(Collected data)
====
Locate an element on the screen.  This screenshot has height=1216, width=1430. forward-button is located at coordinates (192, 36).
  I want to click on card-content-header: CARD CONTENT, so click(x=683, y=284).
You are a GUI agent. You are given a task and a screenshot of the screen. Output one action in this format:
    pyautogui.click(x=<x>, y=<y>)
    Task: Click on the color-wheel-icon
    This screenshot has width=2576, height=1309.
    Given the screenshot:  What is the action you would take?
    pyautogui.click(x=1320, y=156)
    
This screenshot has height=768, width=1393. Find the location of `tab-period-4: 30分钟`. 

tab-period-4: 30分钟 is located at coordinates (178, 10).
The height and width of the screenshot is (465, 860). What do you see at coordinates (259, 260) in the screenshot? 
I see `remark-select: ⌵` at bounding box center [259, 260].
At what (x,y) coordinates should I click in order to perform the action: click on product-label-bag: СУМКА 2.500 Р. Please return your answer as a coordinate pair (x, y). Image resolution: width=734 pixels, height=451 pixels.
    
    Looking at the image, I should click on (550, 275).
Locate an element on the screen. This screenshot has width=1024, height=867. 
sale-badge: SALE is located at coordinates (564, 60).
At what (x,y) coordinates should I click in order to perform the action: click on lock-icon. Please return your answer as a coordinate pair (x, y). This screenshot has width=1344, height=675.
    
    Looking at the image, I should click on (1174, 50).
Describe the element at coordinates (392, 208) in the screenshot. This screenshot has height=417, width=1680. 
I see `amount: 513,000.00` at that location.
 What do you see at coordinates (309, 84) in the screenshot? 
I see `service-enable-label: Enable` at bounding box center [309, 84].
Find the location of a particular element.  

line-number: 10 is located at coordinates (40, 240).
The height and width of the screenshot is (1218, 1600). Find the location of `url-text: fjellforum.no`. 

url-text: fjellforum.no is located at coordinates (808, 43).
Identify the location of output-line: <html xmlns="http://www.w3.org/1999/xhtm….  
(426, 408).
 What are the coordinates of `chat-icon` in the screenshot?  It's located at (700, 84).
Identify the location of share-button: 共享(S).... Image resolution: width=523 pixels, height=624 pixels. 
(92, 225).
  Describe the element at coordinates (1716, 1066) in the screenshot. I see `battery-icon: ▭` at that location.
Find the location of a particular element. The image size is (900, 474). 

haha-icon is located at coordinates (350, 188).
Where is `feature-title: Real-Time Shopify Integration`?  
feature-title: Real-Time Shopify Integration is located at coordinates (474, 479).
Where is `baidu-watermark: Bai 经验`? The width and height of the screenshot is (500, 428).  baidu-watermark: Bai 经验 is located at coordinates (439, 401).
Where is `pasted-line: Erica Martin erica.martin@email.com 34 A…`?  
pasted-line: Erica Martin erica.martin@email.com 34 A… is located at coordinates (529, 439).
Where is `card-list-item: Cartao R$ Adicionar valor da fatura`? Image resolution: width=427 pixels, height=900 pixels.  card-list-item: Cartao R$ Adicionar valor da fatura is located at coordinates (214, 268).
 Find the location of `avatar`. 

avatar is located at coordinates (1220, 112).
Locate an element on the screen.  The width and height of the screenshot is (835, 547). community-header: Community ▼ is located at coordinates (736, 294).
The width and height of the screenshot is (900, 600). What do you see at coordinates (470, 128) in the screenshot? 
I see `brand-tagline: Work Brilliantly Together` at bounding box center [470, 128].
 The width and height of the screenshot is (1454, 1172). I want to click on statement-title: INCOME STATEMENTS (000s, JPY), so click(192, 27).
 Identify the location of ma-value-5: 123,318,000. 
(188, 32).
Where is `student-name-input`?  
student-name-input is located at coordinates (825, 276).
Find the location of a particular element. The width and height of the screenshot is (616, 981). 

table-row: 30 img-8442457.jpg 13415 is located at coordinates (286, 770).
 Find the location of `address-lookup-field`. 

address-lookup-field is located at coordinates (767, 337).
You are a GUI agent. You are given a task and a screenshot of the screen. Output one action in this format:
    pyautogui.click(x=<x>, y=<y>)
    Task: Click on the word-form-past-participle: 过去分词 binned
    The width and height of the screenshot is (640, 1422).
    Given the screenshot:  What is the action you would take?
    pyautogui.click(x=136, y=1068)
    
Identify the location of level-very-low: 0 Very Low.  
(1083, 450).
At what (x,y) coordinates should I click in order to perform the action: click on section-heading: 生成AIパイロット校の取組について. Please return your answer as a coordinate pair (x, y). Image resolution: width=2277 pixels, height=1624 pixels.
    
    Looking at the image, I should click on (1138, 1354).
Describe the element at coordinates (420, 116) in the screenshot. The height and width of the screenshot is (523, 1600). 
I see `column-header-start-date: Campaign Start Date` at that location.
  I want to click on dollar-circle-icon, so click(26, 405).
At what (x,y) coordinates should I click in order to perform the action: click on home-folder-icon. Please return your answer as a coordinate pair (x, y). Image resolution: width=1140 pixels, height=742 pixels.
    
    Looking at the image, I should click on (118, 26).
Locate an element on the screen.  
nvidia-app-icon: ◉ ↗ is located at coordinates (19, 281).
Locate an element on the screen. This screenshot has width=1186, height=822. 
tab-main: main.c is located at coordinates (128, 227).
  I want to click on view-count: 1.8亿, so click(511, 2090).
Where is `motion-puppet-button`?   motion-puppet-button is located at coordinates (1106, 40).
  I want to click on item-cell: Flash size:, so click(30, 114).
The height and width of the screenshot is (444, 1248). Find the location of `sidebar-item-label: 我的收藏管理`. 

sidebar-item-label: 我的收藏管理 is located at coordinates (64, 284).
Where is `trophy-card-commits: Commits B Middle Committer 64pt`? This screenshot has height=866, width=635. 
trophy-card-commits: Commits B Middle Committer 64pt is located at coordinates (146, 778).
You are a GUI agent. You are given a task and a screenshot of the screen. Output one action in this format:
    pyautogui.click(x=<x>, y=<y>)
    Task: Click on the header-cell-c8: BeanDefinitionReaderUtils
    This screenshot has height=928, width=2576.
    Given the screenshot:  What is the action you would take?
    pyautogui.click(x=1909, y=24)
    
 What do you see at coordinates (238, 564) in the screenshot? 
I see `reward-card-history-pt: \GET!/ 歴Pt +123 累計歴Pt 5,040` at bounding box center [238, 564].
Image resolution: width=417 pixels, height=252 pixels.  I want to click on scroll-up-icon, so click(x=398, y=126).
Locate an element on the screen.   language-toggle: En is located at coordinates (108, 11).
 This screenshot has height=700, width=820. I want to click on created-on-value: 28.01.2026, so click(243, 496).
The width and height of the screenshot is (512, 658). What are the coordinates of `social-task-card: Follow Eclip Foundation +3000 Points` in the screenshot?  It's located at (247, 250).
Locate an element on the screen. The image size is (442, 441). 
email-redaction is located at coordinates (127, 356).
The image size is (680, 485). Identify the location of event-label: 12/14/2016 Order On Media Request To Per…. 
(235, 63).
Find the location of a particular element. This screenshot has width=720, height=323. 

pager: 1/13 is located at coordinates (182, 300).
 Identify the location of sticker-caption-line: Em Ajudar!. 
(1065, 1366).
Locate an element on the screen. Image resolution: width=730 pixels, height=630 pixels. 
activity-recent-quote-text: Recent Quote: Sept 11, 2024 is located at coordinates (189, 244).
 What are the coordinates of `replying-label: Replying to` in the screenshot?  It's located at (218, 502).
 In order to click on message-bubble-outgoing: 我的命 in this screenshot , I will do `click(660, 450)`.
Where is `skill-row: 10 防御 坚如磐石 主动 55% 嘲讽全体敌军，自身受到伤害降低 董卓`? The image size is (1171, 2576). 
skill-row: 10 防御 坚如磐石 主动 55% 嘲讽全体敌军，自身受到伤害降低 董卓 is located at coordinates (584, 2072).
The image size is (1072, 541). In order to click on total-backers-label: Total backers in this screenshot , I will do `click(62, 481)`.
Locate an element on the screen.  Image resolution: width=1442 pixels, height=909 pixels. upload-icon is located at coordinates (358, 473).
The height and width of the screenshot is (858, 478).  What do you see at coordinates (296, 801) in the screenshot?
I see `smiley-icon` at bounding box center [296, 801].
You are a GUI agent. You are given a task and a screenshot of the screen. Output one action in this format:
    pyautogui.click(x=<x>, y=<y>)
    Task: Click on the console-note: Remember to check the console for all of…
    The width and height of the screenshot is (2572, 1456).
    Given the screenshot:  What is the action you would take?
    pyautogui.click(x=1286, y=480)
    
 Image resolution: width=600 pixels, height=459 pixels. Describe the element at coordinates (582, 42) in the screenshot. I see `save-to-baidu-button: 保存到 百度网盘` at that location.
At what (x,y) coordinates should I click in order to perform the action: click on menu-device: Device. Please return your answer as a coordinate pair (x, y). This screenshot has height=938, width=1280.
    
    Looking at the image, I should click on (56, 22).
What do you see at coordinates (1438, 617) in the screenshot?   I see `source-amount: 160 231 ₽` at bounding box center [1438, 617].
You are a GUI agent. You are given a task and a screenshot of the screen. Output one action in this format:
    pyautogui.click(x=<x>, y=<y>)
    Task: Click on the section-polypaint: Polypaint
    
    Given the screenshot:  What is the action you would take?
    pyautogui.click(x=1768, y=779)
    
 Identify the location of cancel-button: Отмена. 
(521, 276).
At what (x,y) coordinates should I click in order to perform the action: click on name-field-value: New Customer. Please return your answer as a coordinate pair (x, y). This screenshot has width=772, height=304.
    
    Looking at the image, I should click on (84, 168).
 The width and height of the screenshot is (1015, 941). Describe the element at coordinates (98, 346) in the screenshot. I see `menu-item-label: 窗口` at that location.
====
Work order: Write out the lines of the collected data above without any changes, starting with the line that contains "at (700, 84)." and going on through the line that contains "Describe the element at coordinates (1716, 1066)".

Final answer:
 What are the coordinates of `chat-icon` in the screenshot?  It's located at (700, 84).
Identify the location of share-button: 共享(S).... Image resolution: width=523 pixels, height=624 pixels. 
(92, 225).
  Describe the element at coordinates (1716, 1066) in the screenshot. I see `battery-icon: ▭` at that location.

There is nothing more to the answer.